Berlin wird zur Hauptstadt Deutschlands


Die Hauptstadtdebatte 1991

Durch den Beitritt der DDR zur Bundesrepublik Deutschland am 3. Oktober 1990 wird Berlin – wie im Einigungsvertrag festgelegt – zur „Hauptstadt Deutschlands“ – eine Funktion, die es bereits von 1871 bis 1945 im Deutschen Reich hatte. Obgleich die geteilte Stadt seit Ende des Zweiten Weltkrieges eine rechtliche Sonderstellung innehatte, nannte sich der sowjetische Sektor „Hauptstadt der DDR“.

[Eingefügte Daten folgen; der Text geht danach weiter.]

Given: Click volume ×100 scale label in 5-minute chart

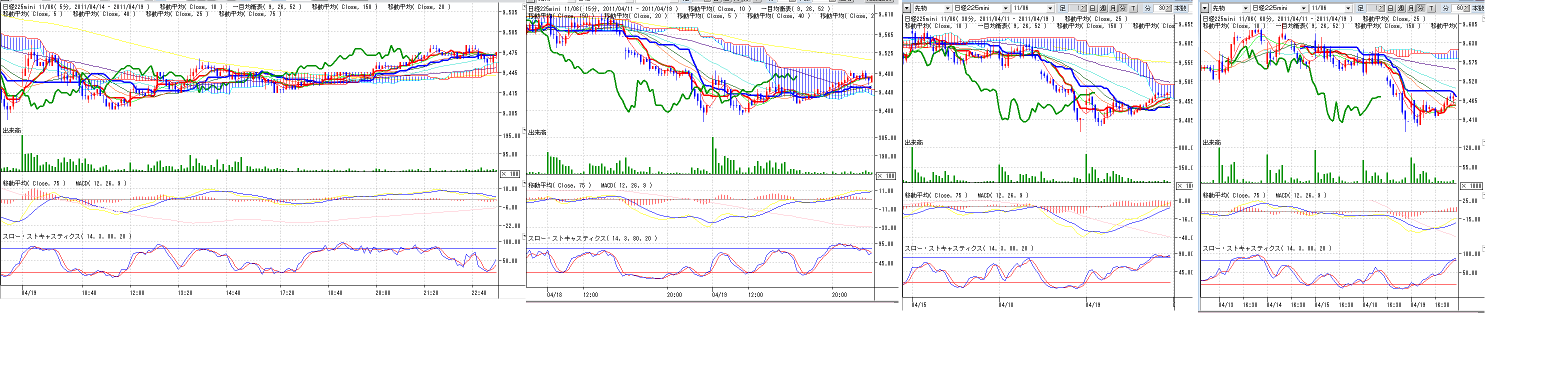Looking at the screenshot, I should (x=510, y=174).
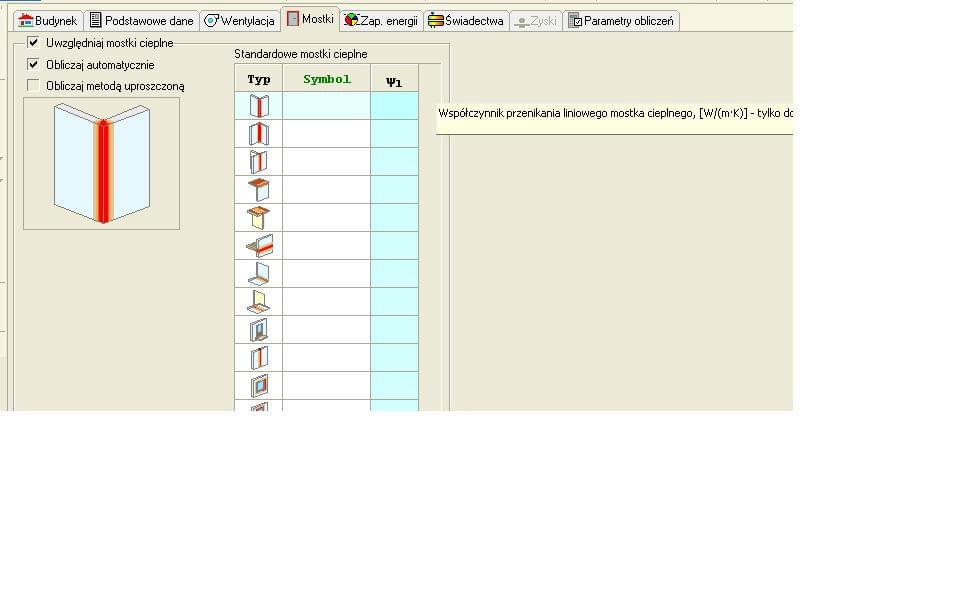This screenshot has height=600, width=960.
Task: Open the Wentylacja tab
Action: point(240,21)
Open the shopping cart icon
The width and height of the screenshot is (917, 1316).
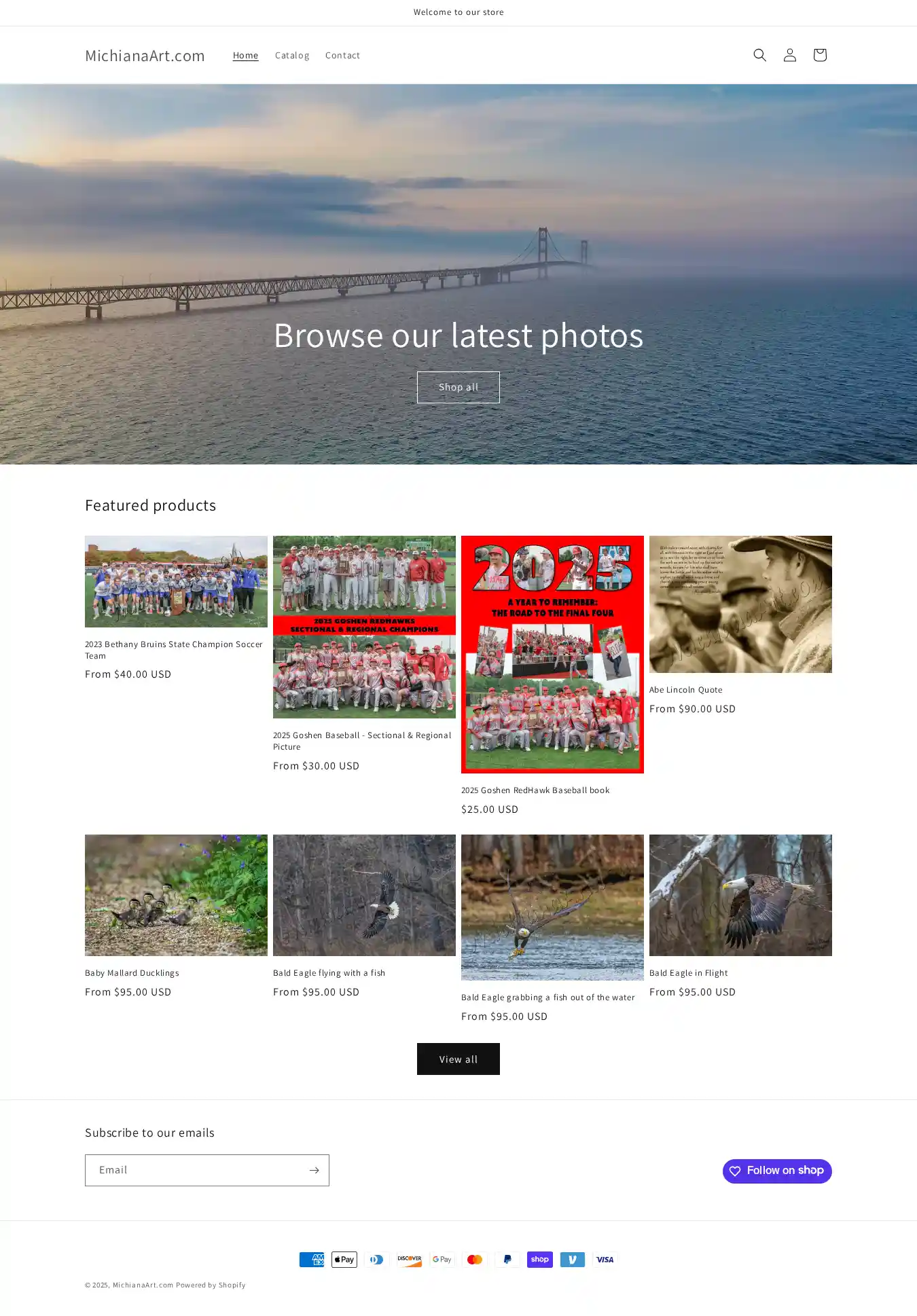(x=819, y=55)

Das Reichstagsgebäude in Berlin
Das Reichstagsgebäude in Berlin

Für den Fall der Wiedervereinigung war Berlin auch von der Bundesrepublik als Hauptstadt vorgesehen. "Provisorische Hauptstadt“ als Sitz von Regierung und Parlament wurde 1949 jedoch Bonn. Nach der Vereinigung entbrennt über die Parteigrenzen hinweg eine Debatte über den Sitz von Parlament und Regierung. Befürworter Bonns argumentieren, die Entwicklung Westdeutschlands habe Bonn zum Symbol für den demokratischen Neuanfang nach 1945 und für die Westbindung werden lassen. Berlin als Hauptstadt sei durch Belastungen aus der Kaiser- und NS-Zeit geprägt. Bei den europäischen Nachbarn könne es die Sorge vor neuem Großmachtstreben Deutschlands wecken. Zudem fürchten sie die Kosten des Umzugs und der Neubauten.

 

Die Anhänger Berlins verweisen darauf, dass alle Parteien immer wieder den Stellenwert der Stadt verfochten hätten. Sie bezeichnen die Verlagerung der Hauptstadtfunktionen als Gebot der Glaubwürdigkeit. Berlin könnten auch die Ostdeutschen akzeptieren. Nach einer langen Debatte sprechen sich am Abend des 20. Juni 1991 in namentlicher Abstimmung 338 Abgeordnete für Berlin aus, 320 für Bonn. Bewegende Reden, etwa von Altbundeskanzler Willy Brandt, geben bei der Entscheidung einiger Abgeordneter den Ausschlag. 

 

Bis 2000 ziehen der Bundespräsident, die Bundesregierung, acht Ministerien, die meisten Botschaften, viele Verbände und Medienvertreter nach Berlin. Der Bundestag zieht in das Reichstagsgebäude. Auch der Bundesrat verlegt, entgegen ursprünglichem Beschluss, seinen Sitz nach Berlin. 

 

 

Einige Bundeseinrichtungen ziehen dafür nach Bonn. Außerdem erhält die Region Bonn hohe Ausgleichszahlungen. Markanter Mittelpunkt Berlins wird das Reichstagsgebäude mit der gläsernen Kuppel des britischen Architekten Sir Norman Foster.